#### The problem:
Each record, minus any picture, should be returned exactly as written.

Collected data
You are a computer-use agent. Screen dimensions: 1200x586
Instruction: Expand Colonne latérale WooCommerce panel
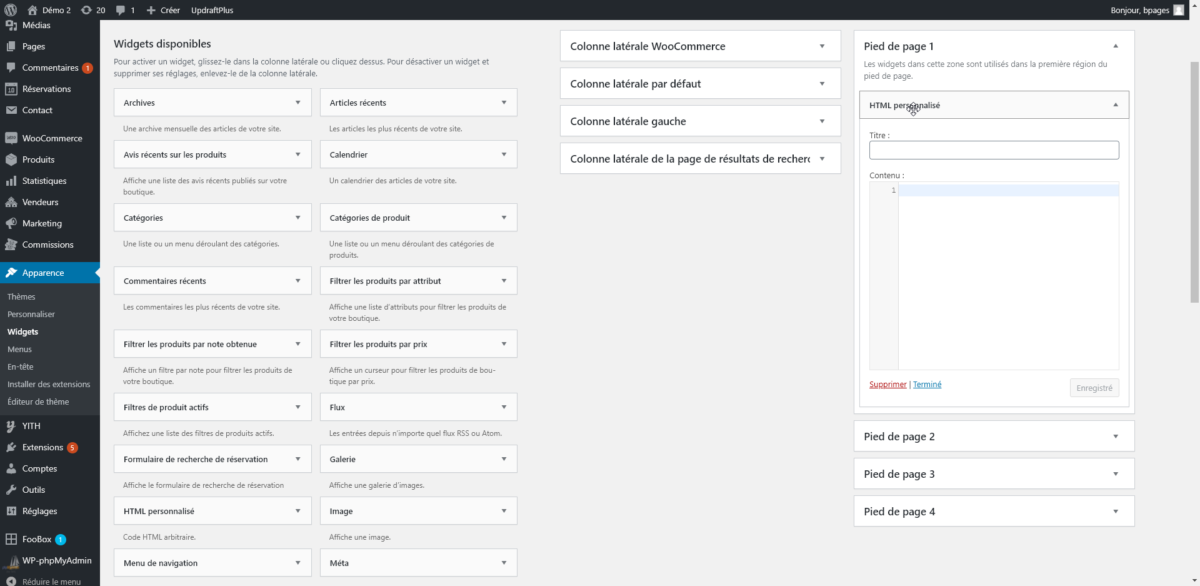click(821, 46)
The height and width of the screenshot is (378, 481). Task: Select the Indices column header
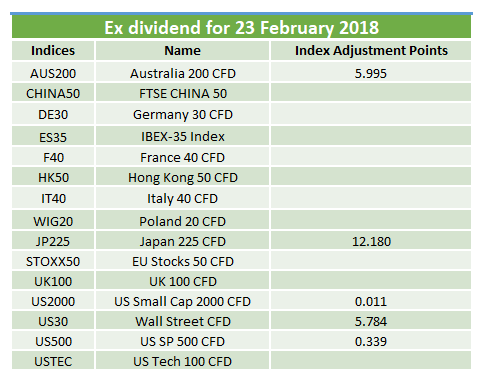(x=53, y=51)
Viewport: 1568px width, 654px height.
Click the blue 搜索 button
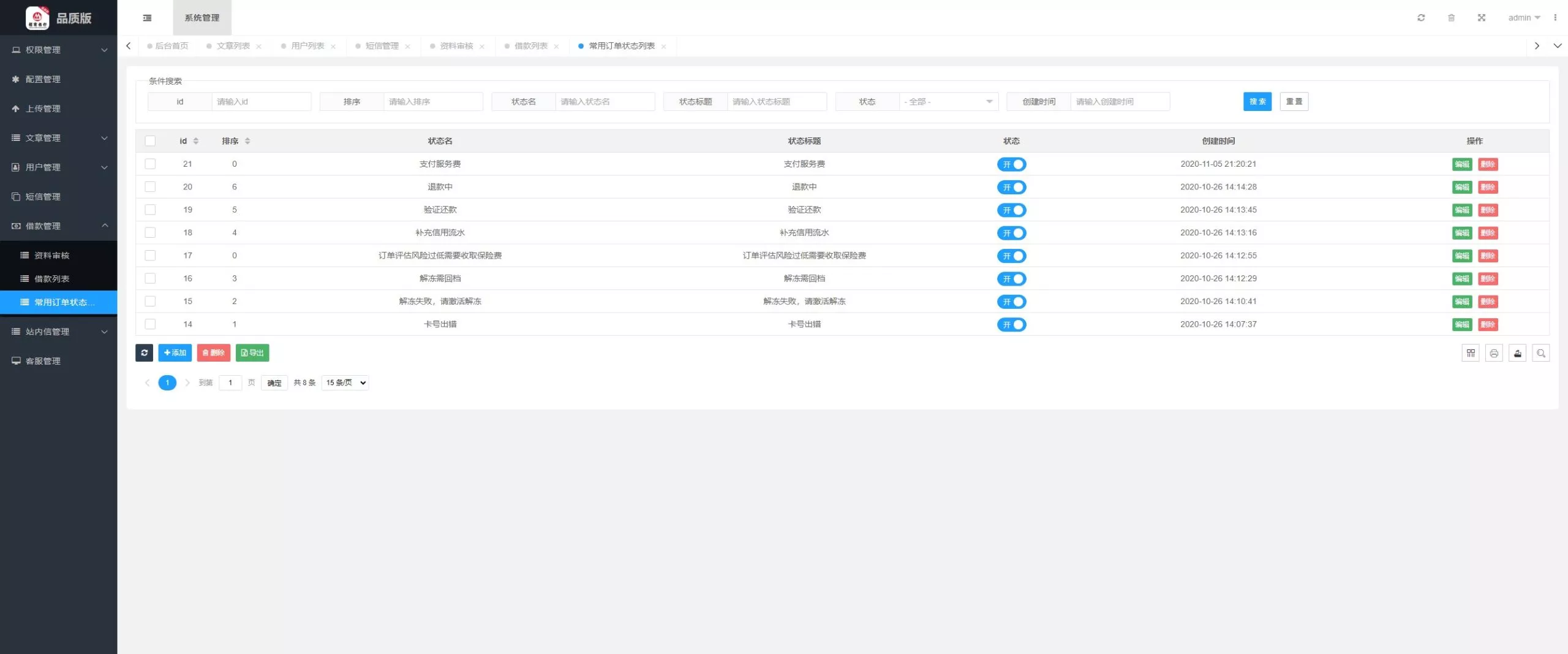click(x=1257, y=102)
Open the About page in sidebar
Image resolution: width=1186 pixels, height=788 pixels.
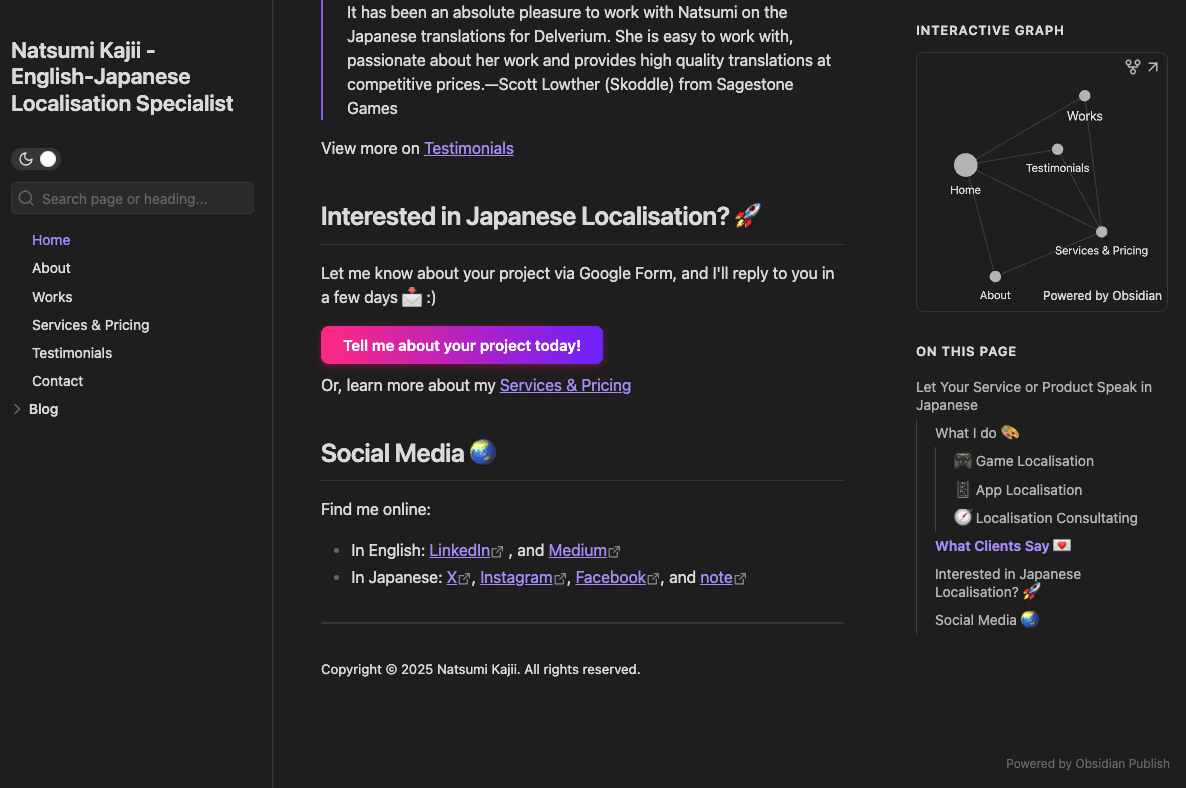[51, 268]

#### Completed task:
You are a computer-use agent. Screen dimensions: 1200x586
Instruction: Expand Colonne latérale WooCommerce panel
click(821, 46)
The height and width of the screenshot is (378, 481). Task: Select the Indices column header
(x=53, y=51)
Viewport: 1568px width, 654px height.
Click the blue 搜索 button
click(x=1257, y=102)
Open the About page in sidebar
Image resolution: width=1186 pixels, height=788 pixels.
[51, 268]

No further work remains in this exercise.